In an indication of a growing pool of capital available for investment, around 135 alternative investment funds (AIFs), comprising hedge funds, private equity and venture capital firms, are sitting on a cash pile of over Rs 28,000 crore, as per data from the Securities Exchange Board of India.
The dry powder (funds raised but not yet invested) as on June 30 rose nearly 84% from the same period last year to Rs 28,283.54 crore. AIFs invested Rs 9,094.55 crore, while commitment and fund raised added up to Rs 37,378.09 crore.
Despite a rise in dry powder, industry watchers are sure AIFs have learned from past mistakes and now attach greater weightage to the sector and ‘right” valuation of the company they invest in.
“Global funds remain very positive on India. But quality of deals and sensible valuations will drive actual investment,” said Vikram Hosangady, head of transaction and restructuring at KPMG India.
As per Grant Thornton, in the first seven months of 2015, there were 573 deals totalling $9.2 billion. This comprised 332 deals in the IT and ITeS sectors, accounting for 38% of the total invested. BFSI comprised 11% of the total amount invested. In 2014, there were 604 deals worth $12 billion.
PE funds invested around $19 billion in India in 2007, the highest quantum of PE investment made into the country in a single year ever. This was followed by investments of around $10 billion in 2008.
In the past, as per McKinsey data, the quantum of funds available for investment to PE fund managers rose from $0.1 billion in 2004 to $22.5 billion in 2009. This led PE firms to shift allocation towards the infrastructure industry, and subsequently the average holding period of investments increased from 3.5 years in 2004 to 5.2 years in 2013.
“With excess capital in hand, general partners increased transaction sizes and invested in a range of sectors, many of them capital intensive, relatively illiquid, and requiring longer times to exit. As a result, returns have been hurt, exits have been scarce,” said a February Mckinsey report.

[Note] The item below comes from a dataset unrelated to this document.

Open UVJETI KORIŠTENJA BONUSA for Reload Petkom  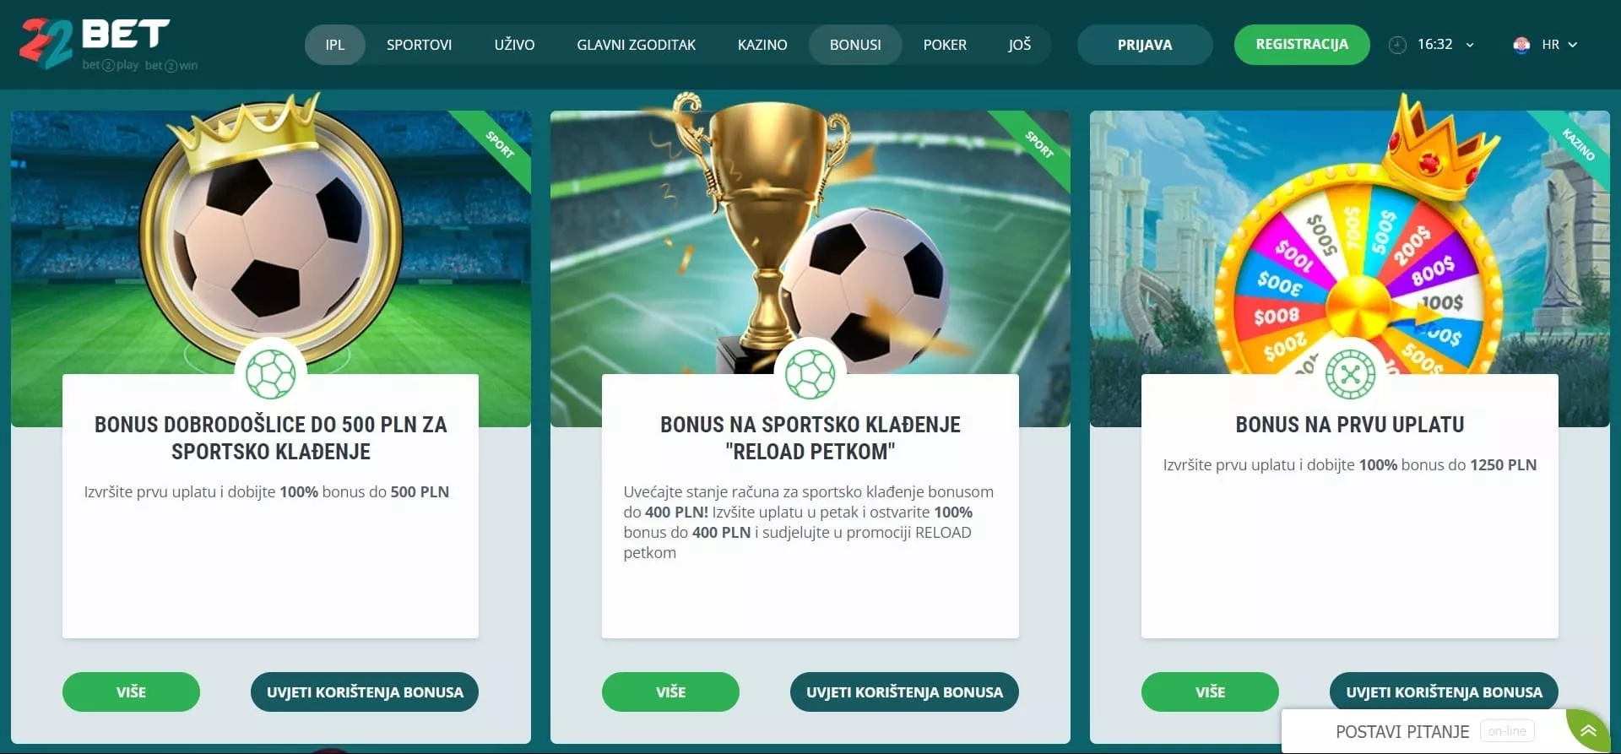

Amit Bhagat, MD and CEO of real estate-focused PE firm ASK Property Investment Advisors, says a lot of PE money went into long-gestation projects like retail malls, townships and property investments in tier II and III cities between 2005 and 2008.
“PE funds are looking to sell their stakes in such projects back to the developers, but in some cases the latter are not keen,” Bhagat said. “In such situations, the PE fund can consider the arbitration route if it was a structured finance deal. But if it was a pure equity deal, one has to try and come up with a mutually acceptable solution.” Vishakha Mulye, MD and CEO of ICICI Venture, says there are many unlisted companies that have great potential, and expects private equity investments to increase by around 25% in 2015.